You will then write a simple Python function that take the form of the function below. You can directly cut and copy
this function and then change the necessary names/parameters to fit your custom analysis.  ::

def fastqc(sample, fastqc_flag):
        '''QC check of raw .fastq files using FASTQC
                input: .fastq file
                output: folder and zipped folder containing html, txt and image files
                citation: Babraham Bioinformatics
                link: http://www.bioinformatics.babraham.ac.uk/projects/fastqc/
                parameters from parameters file: RAW_DATA_DIR,QC_PATH, FASTQC_VERSION'''
                  spawn_job(jobname = 'fastqc', SAMPLE = sample, LOG_PATH = p.LOG_PATH, RESULTS_EMAIL = p.RESULTS_EMAIL, walltime = "12:00:00", queue = p.QUEUE, nodes = 1, ppn = 8, memory = "16gb", script = "/fastqc_drmaa.sh", args_list = [sample, p.RAW_DATA_DIR,p.QC_PATH, p.FASTQC_VERSION])
                job_status(jobname = 'fastqc', resultspath = p.QC_PATH, SAMPLE = sample, outputfilename = sample + "_fastq/" + "fastqc_data.txt", FLAG_PATH = p.FLAG_PATH)
        return

Name your function the same as the names of both the Bash and Python scripts you just created for consistency. In our example, the first line would look like: “def analysis_script(sample, analysis_script_flag):”. As you can see, I changed the name of the function as well as the name of the flag input file. The document string should be change to describe what your analysis module does, what type of input file it takes, a citation and link to the tool that you are calling, as well as the parameters that are needed in the parameters file that will be passed to the Bash script that you created. After you are done documenting your function, you will change a few items within the spawn_job and job_status functions that are called from the omics_pipe.utils module. In the spawn_job function, you should change the job name to match the name of your function, you can customize the resources your job will request from the compute cluster, you will need to change the name of the script to match that of the Bash script that you just created, and then you will change the parameters listed in the variable “args_list.” The variable “sample” is lower case because it is passed to this function from omics_pipe, but input parameters coming from the parameters file must be prefixed with “p.” List the parameters that you need to feed into your custom analysis script in the order that you numbered them in the Bash script. In the example above, $1 corresponds to ‘sample’ $2 corresponds to p.RAW_DATA_DIR, etc. Once you have the spawn_job function updated, you will update the job_status function with the job name, results path and a name of an output file that will be produced from your Bash script. This can be any file that is created. This function will check that this file exists in the specified results directory, check that its size is greater than zero, and then it will create a flag file if it exists. Once you complete this, you are finished creating your custom Python module.
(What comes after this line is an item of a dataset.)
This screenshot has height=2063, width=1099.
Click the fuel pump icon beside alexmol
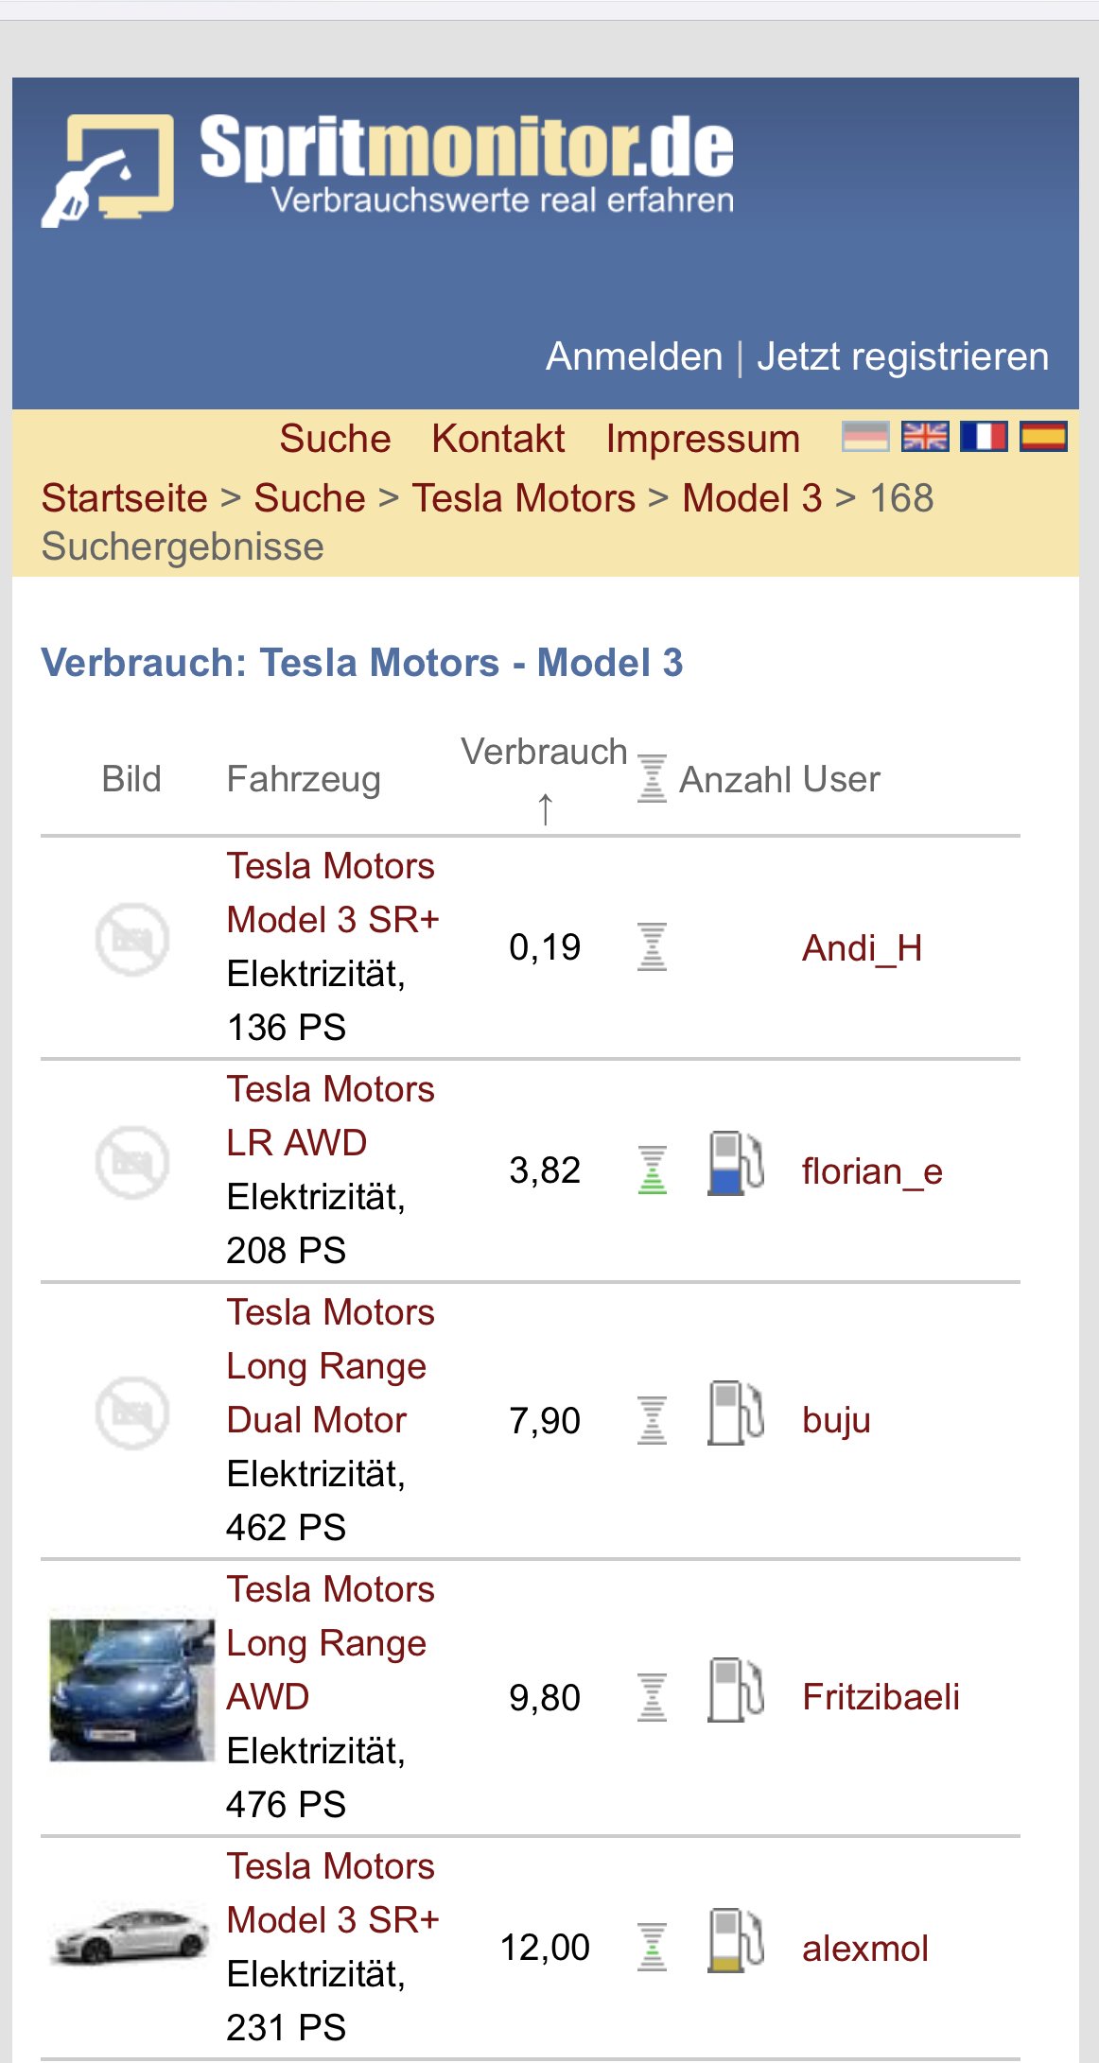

3. Add custom Python module to your custom pipeline¶

In order to use your custom analysis module, you will need to create a custom pipeline with your custom analysis module included as a step in the pipeline. For a tutorial on how to create a custom pipeline, see Section “Creating a Custom Pipeline Script.” Once you have a custom pipeline script, please make sure your custom analysis module and custom pipeline script are in the same directory.

4. Add new parameters to parameters file¶

The final step in custom analysis module creation is to add the parameters necessary for your custom analysis module to run into the parameters file. Simply add the parameters to your parameters script, save it, and then run your custom pipeline.